A key parameter in both families of metrics is the intersection-over-union threshold, which determines if a bounding box is matched to an annotation or not. It is fairly common to observe methods compared under different thresholds, varying from 25% to 50%. There are often many other variables and implementation details that differ between evaluation scripts, but which may affect results significantly.

It is therefore clear that standardized benchmarks are the only way to compare methods in a fair and principled way. Using the same ground truth data and evaluation methodology is the only way to guarantee that the only part being evaluated is the tracking method that delivers the results. This is the main goal behind this paper and behind the MOTChallenge benchmark.

2 Annotation rules

We follow a set of rules to annotate every moving person or vehicle within each sequence with a bounding box as accurately as possible. In the following we define a clear protocol that was obeyed throughout the entire dataset to guarantee consistency.

2.1 Target class

In this benchmark we are interested in tracking moving objects in videos. In particular, we are interested in evaluating multiple people tracking algorithms, therefore, people will be the center of attention of our annotations. We divide the pertinent classes into three categories:
(i) moving or standing pedestrians;
(ii) people that are not in an upright position or artificial representations of humans; and
(iii) vehicles and occluders.

In the first group, we annotate all moving or standing (upright) pedestrians that appear in the field of view and can be determined as such by the viewer. People on bikes or skateboards will also be annotated in this category (and are typically found by modern pedestrian detectors). Furthermore, if a person briefly bends over or squats, e.g. to pick something up or to talk to a child, they shall remain in the standard pedestrian class. The algorithms that submit to our benchmark are expected to track these targets.

In the second group we include all people-like objects whose exact classification is ambiguous and can vary depending on the viewer, the application at hand, or other factors. We annotate all static people that are not in an upright position, e.g. sitting, lying down. We also include in this category any artificial representation of a human that might fire a detection response, such as mannequins, pictures, or reflections. People behind glass should also be marked as distractors. The idea is to use these annotations in the evaluation such that an algorithm is neither penalized nor rewarded for tracking, e.g., a sitting person or a reflection.

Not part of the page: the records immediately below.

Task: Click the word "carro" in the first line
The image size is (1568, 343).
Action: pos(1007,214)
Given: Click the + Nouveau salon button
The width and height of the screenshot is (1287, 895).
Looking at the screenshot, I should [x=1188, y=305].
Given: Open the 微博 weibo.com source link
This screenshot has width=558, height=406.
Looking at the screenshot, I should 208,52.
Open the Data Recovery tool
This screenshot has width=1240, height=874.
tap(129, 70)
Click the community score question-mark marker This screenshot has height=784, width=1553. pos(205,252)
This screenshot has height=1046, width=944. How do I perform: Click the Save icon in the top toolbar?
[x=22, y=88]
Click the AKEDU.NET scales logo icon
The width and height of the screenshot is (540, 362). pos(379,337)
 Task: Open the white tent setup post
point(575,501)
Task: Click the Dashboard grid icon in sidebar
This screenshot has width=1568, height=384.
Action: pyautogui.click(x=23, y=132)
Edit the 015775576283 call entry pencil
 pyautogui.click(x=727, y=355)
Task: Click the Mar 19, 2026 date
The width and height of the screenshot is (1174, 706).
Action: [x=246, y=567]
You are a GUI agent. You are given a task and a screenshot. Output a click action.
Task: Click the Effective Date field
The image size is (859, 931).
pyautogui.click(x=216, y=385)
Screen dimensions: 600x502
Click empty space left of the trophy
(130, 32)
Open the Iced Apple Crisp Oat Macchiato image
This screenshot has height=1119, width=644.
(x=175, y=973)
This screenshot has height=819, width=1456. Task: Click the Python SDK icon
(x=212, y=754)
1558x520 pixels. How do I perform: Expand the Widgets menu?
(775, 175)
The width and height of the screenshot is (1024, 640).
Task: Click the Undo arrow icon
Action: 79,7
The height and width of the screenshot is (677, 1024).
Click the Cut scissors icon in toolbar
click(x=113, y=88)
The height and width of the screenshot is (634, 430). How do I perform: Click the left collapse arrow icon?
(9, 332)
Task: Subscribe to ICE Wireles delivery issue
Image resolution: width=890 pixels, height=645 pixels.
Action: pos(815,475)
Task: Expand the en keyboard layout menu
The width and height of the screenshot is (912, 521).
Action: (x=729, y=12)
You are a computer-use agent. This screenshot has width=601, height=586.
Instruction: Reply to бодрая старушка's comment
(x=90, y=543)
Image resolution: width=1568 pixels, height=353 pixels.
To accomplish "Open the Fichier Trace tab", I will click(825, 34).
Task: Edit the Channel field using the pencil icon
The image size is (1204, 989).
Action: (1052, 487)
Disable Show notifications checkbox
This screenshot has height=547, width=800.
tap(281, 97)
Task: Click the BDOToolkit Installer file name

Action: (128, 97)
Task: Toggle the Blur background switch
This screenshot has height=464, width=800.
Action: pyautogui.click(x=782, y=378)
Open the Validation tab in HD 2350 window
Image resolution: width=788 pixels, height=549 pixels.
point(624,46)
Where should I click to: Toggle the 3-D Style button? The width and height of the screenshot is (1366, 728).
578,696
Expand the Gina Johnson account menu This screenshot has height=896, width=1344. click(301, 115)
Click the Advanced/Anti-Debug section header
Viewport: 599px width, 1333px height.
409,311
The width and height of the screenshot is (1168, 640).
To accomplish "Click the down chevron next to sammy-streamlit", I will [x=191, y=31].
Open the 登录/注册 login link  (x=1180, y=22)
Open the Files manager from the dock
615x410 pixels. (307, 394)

In the third group, we annotate all moving vehicles such as cars, bicycles, motorbikes and non-motorized vehicles (e.g. strollers), as well as other potential occluders. These annotations will not play any role in the evaluation, but are provided to the users both for training purposes and for computing the level of occlusion of pedestrians. Static vehicles (parked cars, bicycles) are not annotated as long as they do not occlude any pedestrians.

Instruction
What? Targets: All upright people including
+ walking, standing, running pedestrians
+ cyclists, skaters
Distractors: Static people or representations
+ people not in upright position (sitting, lying down)
+ reflections, drawings or photographs of people
+ human-like objects like dolls, mannequins
Others: Moving vehicles and occluders
+ Cars, bikes, motorbikes
+ Pillars, trees, buildings
When? Start as early as possible.
End as late as possible.
Keep ID as long as the person is inside the field of view and its path can be determined unambiguously.
How? The bounding box should contain all pixels belonging to that person and at the same time be as tight as possible.
Occlusions Always annotate during occlusions if the position can be determined unambiguously.
If the occlusion is very long and it is not possible to determine the path of the object using simple reasoning (e.g. constant velocity assumption), the object will be assigned a new ID once it reappears.
TABLE I: Instructions obeyed during annotations.

The rules are summarized in Tab. I and in Fig. 2 we present a diagram of the classes of objects we annotate, as well as a sample frame with annotations.

Fig. 2: Left: An overview of annotated classes. The classes in orange will be the central ones to evaluate on. The red classes include ambiguous cases such that both recovering and missing them will not be penalized in the evaluation. The classes in green are annotated for training purposes and for computing the occlusion level of all pedestrians. Right: An exemplar of an annotated frame. Note how partially cropped objects are also marked outside of the frame. Also note that the bounding box encloses the entire person but not e.g. the white bag of Pedestrian 1 (bottom left).

2.2 Bounding box alignment

The bounding box is aligned with the object’s extent as accurately as possible. The bounding box should contain all pixels belonging to that object and at the same time be as tight as possible, i.e

. no pixels should be left outside the box. This means that a walking side-view pedestrian will typically have a box whose width varies periodically with the stride, while a front view or a standing person will maintain a more constant aspect ratio over time. If the person is partially occluded, the extent is estimated based on other available information such as expected size, shadows, reflections, previous and future frames and other cues. If a person is cropped by the image border, the box is estimated beyond the original frame to represent the entire person and to estimate the level of cropping. If an occluding object cannot be accurately enclosed in one box (

e.g. a tree with branches or an escalator may require a large bounding box where most of the area does not belong to the actual object), then several boxes may be used to better approximate the extent of that object.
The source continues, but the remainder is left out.